Just Ruminating 2
Thursday, April 25, 2013
As the Summer rolls on and as the sweltering heat keeps escalating to new heights each day,the somnolent afternoons are more condusive to Siestas---not work!!For me just lying back on our bed and gazing out of the wide window into the depths of the hot Blue Sky-----makes me really wonder about the direction in which actually my life is going.It's funny but dates have begun to merge into one another--I'm just drifting through the various months indifferently--there is no change and no excitement--just the same boring similarity in the manner in which I'm passing the days!!

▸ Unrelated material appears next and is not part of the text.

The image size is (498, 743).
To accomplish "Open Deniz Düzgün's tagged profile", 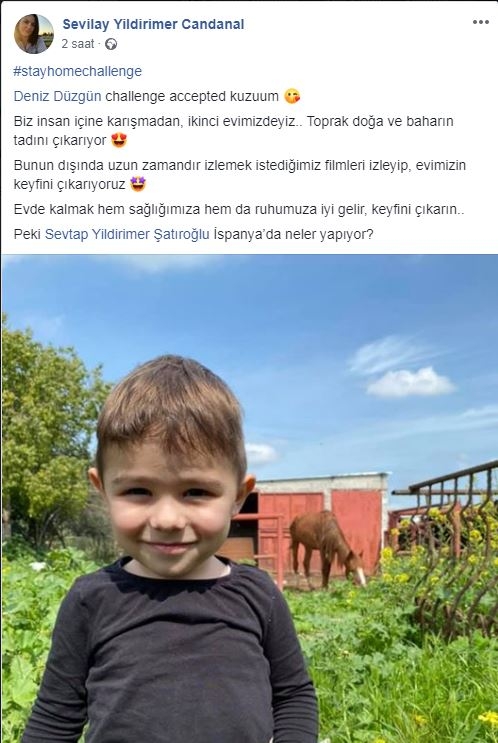I will tap(57, 96).
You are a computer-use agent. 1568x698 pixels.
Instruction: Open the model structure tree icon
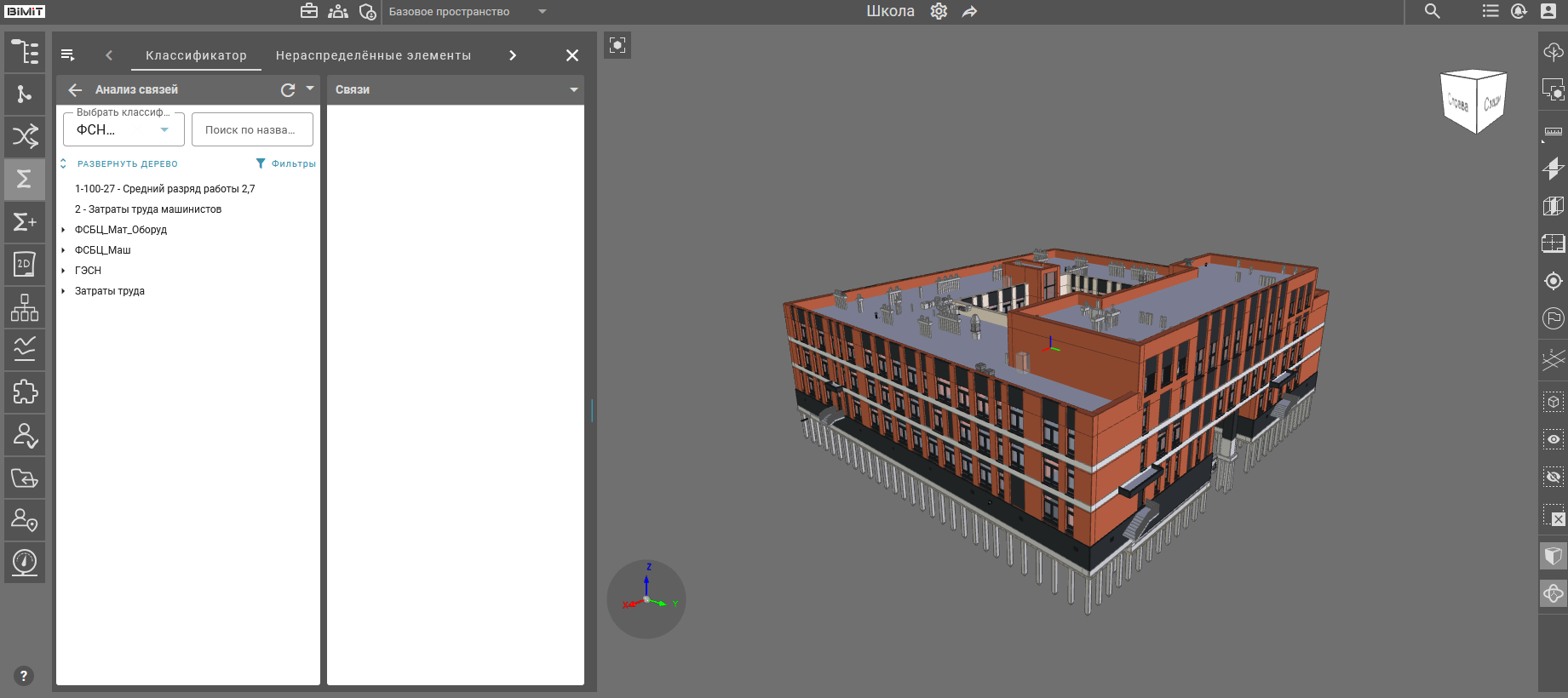point(25,52)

Unbidden my mind keeps harking back to a much healthier Past--the days when my day fell short by quite a few hours to finish my chores in!!Now thanks to the Weather the chores are done early--because the Heat just drains one out completely.I never had a minute to myself--the entire day was taken up with activities revolving around Sudhir--he was the very centre of my Universe!!Just t6he other night I came home from our daily "Darbar" by 8.45 p.m.---something that I wouldn't even have dreamt of when he was there!!We just didn't realise how fast the Clock was ticking--all of us were completely involved in some inane topic that we were discussing with such passion!!Not just that,even the Yoga Classes are different.3 years back I'd be impatient for these to draw to a close--for a hundred things still undone would make me fidgety--today however it does not matter at all if Mitra sneaks the Bar up by a few extra minutes---there is no hurry for no one is waiting for me at home---Time is no longer of any consequence!!

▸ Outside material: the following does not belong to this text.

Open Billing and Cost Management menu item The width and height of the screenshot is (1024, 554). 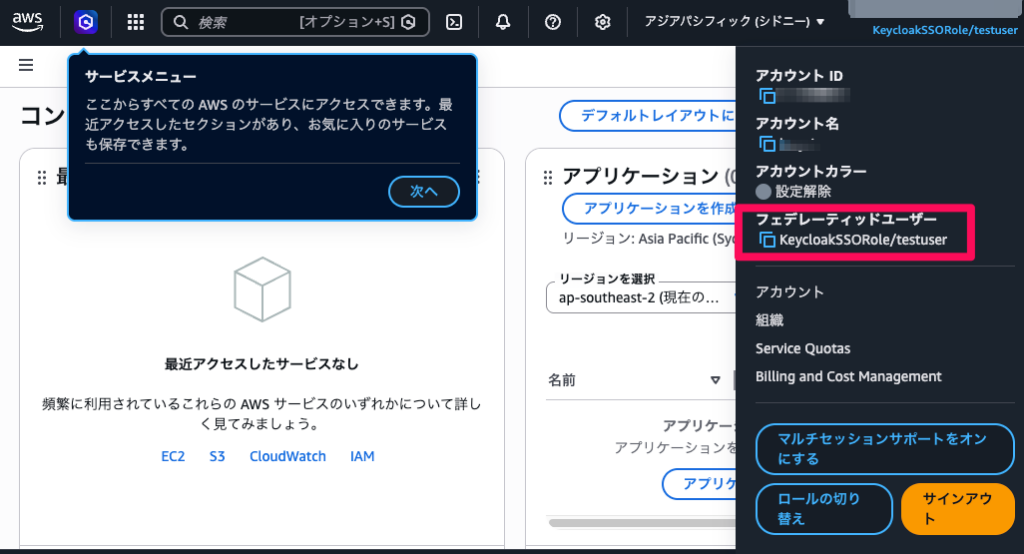848,377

One always dreams of having extra time--but never in this manner!!I wanted to have lots of leisure but with Sudhir-- for no matter however much of Time we spent together--for me it was never enough!!He always accused me of not liking Bombay/Mumbai---not that he was entirely wrong but I definitely had my reasons. Sudhir was one of those people who are passionately committed to their Profession.Many times people would call him while we were eating a Meal--he'd entertain each and every Client--pushing his food aside and letting it go cold but he never told the caller that he was eating his Meal and that he'd call back a few minutes later!!One sentence that rings in my head is one which he'd throw at me often whenever I exploded--it was "I'm like a Doctor to them--do you consider that the Doctor too has a private life in an Emergency?Well this too is a matter of Life or Death to some of my Clients and I need to reassure them that everything will be just fine and lay their minds at rest"!!

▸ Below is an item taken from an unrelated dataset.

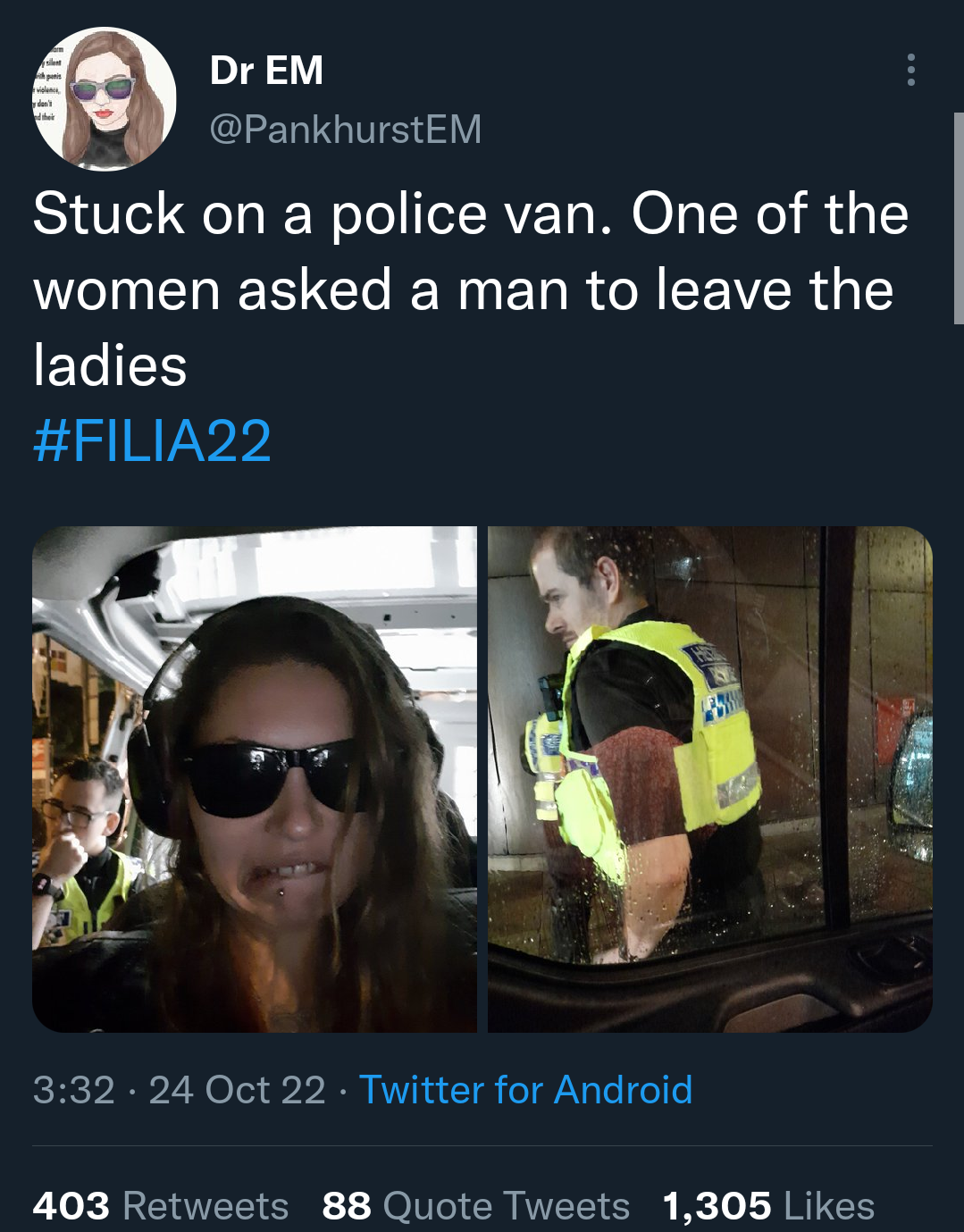Click the tweet timestamp 3:32 · 24 Oct 22
This screenshot has width=964, height=1232.
[x=179, y=1089]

During the Vacations that is why I'd drag him out of Bombay/Mumbai for a few days.Despite all my Machiavellian Plans we never spent the entire Vacation away from home---at the most 3 weeks was what he'd allot me----and no amount of arguing,sulking or crying would move him even a tiny bit!!He always said that I came back home with a sour face--that's actually true too--for once we were home I'd have to share him with his Clients!!Today I do not feel like leaving this Flat we called home--all our Memories are here!!That is one of the reasons I'm braving the Heat--for even though Ritu's Chemo takes place every 3 weeks,it still leaves us sufficient time of roughly 15 days in between to go on a short Vacation if we can.Unfortunately the urge to escape Mumbai hasn't struck yet---and somehow,I don't think it ever will!!